◆ **EXERCISE DETAILS**
Rewrite the entries, from the start through the line that contains "pyautogui.click(x=552, y=196)", as a Markdown table with two columns, "No." for the row number and "Line" for the line itself. Leave out blank lines.

◆ **PROVIDED ENTRIES**
- - - -
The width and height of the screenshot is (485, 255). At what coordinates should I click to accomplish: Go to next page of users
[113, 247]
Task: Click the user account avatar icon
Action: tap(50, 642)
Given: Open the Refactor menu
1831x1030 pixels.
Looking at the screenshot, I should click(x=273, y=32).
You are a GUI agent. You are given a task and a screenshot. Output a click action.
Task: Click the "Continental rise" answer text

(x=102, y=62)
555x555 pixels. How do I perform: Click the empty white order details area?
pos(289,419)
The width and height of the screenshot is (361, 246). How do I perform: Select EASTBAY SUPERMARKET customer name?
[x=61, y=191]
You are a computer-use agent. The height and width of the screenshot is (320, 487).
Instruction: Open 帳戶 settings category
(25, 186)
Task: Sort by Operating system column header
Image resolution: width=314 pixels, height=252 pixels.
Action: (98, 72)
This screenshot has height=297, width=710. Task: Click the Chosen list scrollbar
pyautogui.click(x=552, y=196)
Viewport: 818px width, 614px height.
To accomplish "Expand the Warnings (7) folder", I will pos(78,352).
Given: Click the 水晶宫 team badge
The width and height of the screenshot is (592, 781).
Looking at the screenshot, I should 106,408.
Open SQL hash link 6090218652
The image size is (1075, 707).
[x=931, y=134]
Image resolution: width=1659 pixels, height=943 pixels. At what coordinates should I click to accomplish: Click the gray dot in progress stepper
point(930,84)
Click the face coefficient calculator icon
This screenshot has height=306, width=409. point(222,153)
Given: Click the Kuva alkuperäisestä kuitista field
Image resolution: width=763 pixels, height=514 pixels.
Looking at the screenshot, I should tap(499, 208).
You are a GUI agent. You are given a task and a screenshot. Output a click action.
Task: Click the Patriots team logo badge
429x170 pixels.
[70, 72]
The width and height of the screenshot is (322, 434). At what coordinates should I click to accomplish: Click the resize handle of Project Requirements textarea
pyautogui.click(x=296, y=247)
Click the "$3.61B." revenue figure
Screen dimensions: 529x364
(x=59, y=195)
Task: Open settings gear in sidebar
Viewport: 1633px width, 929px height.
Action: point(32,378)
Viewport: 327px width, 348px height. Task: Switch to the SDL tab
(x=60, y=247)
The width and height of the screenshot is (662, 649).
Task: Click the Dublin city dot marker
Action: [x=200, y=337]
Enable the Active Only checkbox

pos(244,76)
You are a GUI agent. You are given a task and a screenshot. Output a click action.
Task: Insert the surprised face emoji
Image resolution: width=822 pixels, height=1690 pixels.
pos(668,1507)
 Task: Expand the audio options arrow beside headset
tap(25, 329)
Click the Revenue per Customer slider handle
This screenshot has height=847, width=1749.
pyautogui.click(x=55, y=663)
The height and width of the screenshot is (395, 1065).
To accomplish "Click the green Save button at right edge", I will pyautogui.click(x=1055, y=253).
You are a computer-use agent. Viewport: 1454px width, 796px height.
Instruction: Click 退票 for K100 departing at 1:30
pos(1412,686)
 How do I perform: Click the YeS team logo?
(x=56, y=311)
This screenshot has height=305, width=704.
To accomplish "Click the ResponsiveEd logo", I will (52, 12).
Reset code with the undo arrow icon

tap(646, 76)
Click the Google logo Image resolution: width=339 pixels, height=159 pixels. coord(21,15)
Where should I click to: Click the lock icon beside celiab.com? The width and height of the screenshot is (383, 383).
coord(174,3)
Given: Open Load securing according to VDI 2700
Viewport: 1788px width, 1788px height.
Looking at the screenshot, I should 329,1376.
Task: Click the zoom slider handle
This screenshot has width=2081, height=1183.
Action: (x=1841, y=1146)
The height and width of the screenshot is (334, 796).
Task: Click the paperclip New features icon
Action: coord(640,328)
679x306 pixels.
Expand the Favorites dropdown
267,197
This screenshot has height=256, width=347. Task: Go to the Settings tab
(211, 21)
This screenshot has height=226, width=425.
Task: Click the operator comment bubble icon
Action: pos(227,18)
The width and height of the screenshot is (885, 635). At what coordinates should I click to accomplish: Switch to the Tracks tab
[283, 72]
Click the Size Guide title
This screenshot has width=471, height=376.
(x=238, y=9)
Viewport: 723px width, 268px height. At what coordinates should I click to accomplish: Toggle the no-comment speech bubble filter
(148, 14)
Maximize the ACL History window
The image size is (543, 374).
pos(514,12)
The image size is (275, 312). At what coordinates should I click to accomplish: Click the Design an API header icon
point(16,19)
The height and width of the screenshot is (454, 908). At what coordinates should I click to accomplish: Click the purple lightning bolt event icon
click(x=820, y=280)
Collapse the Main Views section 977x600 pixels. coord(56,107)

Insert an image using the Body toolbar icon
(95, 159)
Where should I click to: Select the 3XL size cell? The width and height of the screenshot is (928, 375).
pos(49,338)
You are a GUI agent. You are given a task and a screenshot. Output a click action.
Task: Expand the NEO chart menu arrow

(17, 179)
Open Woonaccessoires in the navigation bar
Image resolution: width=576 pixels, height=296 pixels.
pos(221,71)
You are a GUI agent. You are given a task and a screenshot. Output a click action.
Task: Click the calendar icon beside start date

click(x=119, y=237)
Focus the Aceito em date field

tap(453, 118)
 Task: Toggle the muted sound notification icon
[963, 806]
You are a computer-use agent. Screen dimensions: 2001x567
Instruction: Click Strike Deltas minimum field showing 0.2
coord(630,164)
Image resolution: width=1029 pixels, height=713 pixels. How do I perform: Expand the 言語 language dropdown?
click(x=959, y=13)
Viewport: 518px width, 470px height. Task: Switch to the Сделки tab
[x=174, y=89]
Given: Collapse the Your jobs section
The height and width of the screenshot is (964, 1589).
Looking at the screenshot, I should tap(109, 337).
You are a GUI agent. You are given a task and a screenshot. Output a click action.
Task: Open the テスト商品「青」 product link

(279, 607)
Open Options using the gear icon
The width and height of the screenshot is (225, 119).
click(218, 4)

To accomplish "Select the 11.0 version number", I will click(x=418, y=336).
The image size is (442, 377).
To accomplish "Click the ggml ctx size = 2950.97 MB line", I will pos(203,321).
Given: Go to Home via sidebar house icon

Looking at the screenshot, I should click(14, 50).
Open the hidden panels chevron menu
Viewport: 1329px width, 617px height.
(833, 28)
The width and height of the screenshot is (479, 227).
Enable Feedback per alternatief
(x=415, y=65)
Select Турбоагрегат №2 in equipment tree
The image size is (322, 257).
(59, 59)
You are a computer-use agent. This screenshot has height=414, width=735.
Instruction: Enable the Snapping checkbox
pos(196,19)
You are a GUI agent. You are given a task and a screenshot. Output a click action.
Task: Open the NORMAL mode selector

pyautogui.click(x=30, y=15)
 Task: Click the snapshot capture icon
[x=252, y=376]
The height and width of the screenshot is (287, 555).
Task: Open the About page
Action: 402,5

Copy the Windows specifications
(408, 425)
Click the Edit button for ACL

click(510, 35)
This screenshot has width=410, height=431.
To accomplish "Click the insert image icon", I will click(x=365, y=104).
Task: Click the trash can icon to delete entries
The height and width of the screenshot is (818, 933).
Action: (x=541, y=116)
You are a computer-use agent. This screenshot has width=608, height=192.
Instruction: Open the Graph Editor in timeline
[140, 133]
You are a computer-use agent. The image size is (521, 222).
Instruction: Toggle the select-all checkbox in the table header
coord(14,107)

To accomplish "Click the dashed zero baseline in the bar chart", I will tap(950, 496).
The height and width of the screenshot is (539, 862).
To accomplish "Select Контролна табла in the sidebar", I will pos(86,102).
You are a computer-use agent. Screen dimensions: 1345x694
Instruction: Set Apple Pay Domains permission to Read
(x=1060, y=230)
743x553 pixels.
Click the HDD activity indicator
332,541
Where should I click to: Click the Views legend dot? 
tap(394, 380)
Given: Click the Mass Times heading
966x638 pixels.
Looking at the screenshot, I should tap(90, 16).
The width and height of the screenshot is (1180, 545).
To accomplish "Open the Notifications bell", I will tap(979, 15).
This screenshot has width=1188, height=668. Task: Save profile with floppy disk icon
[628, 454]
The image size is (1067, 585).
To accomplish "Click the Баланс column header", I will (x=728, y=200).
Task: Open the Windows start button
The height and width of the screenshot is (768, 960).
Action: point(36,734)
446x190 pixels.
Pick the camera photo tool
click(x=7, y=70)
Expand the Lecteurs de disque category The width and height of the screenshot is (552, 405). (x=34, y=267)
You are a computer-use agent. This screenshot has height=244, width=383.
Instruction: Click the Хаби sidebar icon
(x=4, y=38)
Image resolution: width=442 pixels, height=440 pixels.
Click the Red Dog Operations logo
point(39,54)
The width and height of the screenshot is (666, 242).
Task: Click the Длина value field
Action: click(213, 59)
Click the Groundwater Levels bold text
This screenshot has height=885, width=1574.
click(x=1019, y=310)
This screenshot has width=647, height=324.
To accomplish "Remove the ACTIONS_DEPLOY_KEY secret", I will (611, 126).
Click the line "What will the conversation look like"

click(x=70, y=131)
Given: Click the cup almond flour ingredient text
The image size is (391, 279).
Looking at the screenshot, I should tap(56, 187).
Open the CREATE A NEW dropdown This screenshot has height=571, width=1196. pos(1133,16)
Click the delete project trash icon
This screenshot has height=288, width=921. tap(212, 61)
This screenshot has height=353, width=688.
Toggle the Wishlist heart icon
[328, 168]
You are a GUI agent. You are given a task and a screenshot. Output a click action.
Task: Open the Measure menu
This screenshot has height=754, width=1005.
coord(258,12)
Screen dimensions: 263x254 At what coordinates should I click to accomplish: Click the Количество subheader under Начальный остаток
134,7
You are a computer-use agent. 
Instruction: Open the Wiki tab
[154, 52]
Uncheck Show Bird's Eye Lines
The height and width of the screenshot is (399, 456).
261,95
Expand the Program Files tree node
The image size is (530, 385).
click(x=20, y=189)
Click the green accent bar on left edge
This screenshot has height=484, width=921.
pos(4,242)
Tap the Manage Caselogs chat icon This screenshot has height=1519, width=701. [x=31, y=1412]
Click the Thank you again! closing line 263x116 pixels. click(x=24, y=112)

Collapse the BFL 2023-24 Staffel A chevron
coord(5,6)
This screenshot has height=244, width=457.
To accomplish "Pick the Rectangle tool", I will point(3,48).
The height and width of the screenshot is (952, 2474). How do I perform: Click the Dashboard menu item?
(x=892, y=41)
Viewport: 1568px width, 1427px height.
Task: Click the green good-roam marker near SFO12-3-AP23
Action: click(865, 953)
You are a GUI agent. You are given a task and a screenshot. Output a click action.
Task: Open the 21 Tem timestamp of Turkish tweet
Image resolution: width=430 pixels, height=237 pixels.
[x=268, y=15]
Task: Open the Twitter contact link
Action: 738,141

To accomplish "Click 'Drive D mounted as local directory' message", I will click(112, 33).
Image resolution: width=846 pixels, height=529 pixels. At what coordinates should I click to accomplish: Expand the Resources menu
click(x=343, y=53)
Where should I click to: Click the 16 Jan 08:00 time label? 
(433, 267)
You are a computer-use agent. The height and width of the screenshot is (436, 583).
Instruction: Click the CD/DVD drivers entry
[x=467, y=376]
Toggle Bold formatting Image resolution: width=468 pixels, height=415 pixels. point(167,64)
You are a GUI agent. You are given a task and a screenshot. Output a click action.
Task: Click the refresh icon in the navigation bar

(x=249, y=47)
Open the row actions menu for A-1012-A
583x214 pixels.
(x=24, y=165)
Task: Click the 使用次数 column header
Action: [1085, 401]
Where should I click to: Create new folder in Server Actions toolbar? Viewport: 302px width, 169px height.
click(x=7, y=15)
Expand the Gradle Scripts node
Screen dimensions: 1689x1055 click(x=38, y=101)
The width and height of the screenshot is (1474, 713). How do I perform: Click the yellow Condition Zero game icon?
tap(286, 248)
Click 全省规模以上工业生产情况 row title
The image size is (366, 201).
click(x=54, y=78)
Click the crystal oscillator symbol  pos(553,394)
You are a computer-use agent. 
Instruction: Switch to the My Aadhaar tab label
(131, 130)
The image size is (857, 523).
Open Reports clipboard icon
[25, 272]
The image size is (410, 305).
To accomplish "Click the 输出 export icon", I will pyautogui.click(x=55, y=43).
- - - -
◆ **THE COMPLETED TASK**
| No. | Line |
|---|---|
| 1 | The width and height of the screenshot is (485, 255). At what coordinates should I click to accomplish: Go to next page of users |
| 2 | [113, 247] |
| 3 | Task: Click the user account avatar icon |
| 4 | Action: tap(50, 642) |
| 5 | Given: Open the Refactor menu |
| 6 | 1831x1030 pixels. |
| 7 | Looking at the screenshot, I should click(x=273, y=32). |
| 8 | You are a GUI agent. You are given a task and a screenshot. Output a click action. |
| 9 | Task: Click the "Continental rise" answer text |
| 10 | (x=102, y=62) |
| 11 | 555x555 pixels. How do I perform: Click the empty white order details area? |
| 12 | pos(289,419) |
| 13 | The width and height of the screenshot is (361, 246). How do I perform: Select EASTBAY SUPERMARKET customer name? |
| 14 | [x=61, y=191] |
| 15 | You are a computer-use agent. The height and width of the screenshot is (320, 487). |
| 16 | Instruction: Open 帳戶 settings category |
| 17 | (25, 186) |
| 18 | Task: Sort by Operating system column header |
| 19 | Image resolution: width=314 pixels, height=252 pixels. |
| 20 | Action: (98, 72) |
| 21 | This screenshot has height=297, width=710. Task: Click the Chosen list scrollbar |
| 22 | pyautogui.click(x=552, y=196) |